Yes I'm envious, because The Widow's Thorn is basically a masterclass of story execution and editing that I perhaps don't have the patience or scope (or limited word count...ooops) that might help me achieve similar. This is not negatively noted, I loved it. No chaff, no flowery or overdone grammar, the writing is well-commanded but not pretentious. ENVY. It made me think about where and how I can tailor my tales so the clothes fit comfortably, and you don't notice how well until you stop moving. It inspired me to go and write more, and look over my work, and generally aim to being a better publisher. Though I'll still write bricks, I'll write better bricks.
The Widow's Thorn picks up a year after The Witch of Glenaster, and while both are stories of Esther's journey into realms unknown, part one was based around a great journey, where part two is based around a great escape.

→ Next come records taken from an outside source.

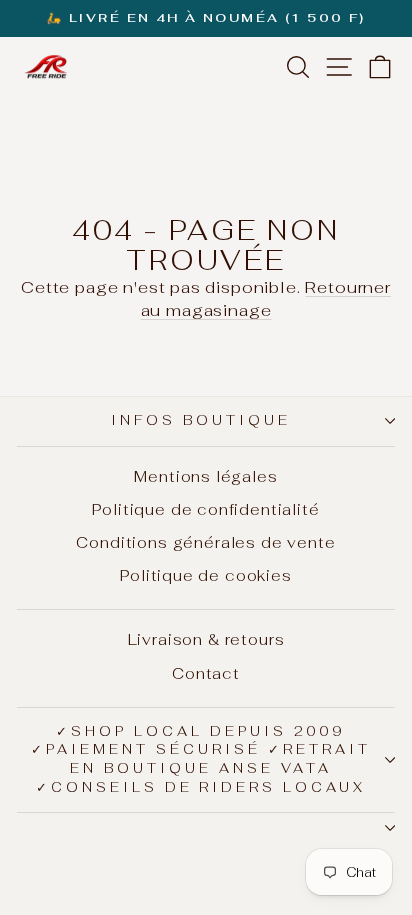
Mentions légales (205, 476)
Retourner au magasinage (266, 298)
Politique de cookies (206, 575)
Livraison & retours (206, 639)
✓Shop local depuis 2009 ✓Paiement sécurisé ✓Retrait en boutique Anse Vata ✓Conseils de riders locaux (200, 759)
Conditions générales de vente (205, 542)
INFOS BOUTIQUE (201, 420)
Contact (206, 673)
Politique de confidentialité (205, 509)
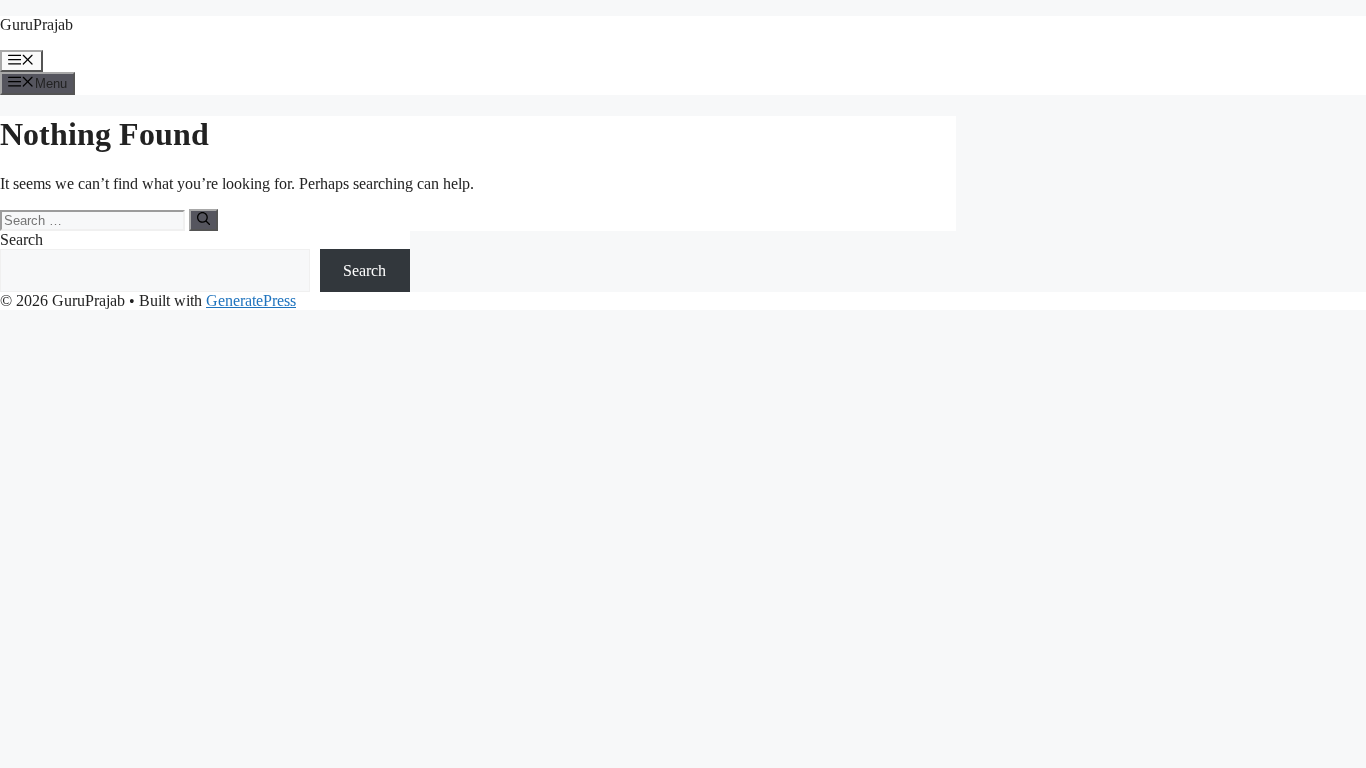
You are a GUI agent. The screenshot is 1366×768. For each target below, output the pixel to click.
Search (21, 239)
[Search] (203, 220)
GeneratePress (251, 300)
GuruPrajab (36, 24)
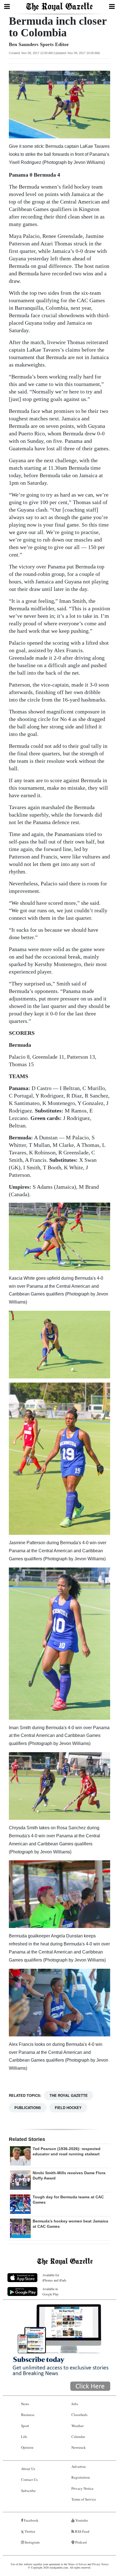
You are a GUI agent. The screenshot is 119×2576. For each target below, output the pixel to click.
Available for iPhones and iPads (54, 2277)
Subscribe (28, 2490)
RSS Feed (81, 2531)
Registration (80, 2477)
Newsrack (78, 2447)
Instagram (32, 2542)
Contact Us (29, 2479)
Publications (27, 2107)
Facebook (30, 2520)
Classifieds (79, 2414)
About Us (28, 2468)
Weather (77, 2425)
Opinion (27, 2447)
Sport (25, 2425)
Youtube (81, 2520)
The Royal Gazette (69, 2095)
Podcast (80, 2542)
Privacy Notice (82, 2488)
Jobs (74, 2403)
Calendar (78, 2436)
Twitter (29, 2531)
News (25, 2403)
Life (24, 2436)
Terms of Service (83, 2499)
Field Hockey (68, 2107)
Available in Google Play (50, 2291)
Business (27, 2414)
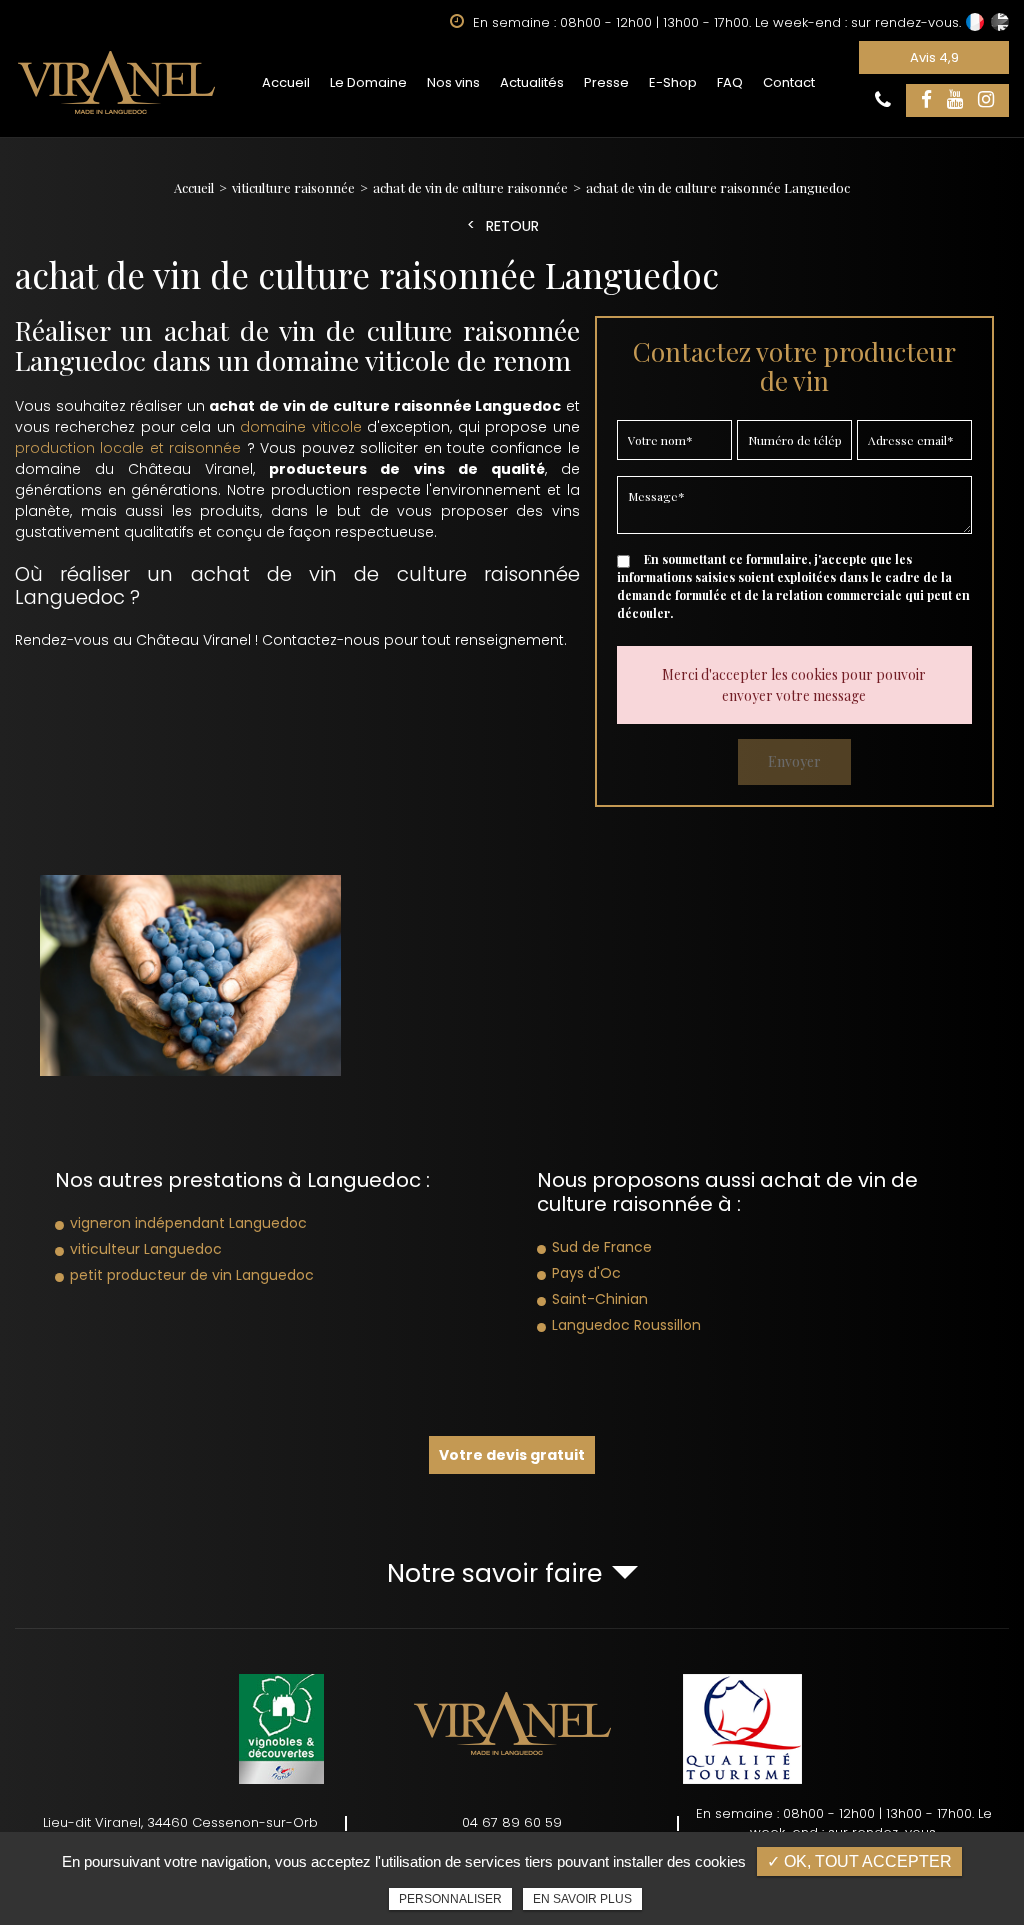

Now feared and under Empire arrest, as it were, people from Esther's past and present clash with her escapades through the book, each one of them bringing dangers to her door,whether they mean it or not. Her trust is lent, stretched and betrayed, and by God, Mr Mills, were my hairs standing on end at that cliffhanger!
It's a simple tale, of a girl in peril and searching for her family, blood or otherwise, who must learn who to follow, but who must also learn to be followed, and it's so well constructed that, though it leaves questions to be answered, it's fulfilling and satisfying (and thrilling-eep!) at its endpoint. What would likely pass as infodump in other books suits this arena, because it resembles the epic tales of old (serious infodump), focussed and understanding what it is and what it wants to say.
Esther is growing up, and soon it will be much more than just her and her brother on her mind I imagine that she has to worry about, and I'm intrigued to see where her story's leading. Esther has a bigger future than she (or anyone) expects it seems, and I'm excited to read about it.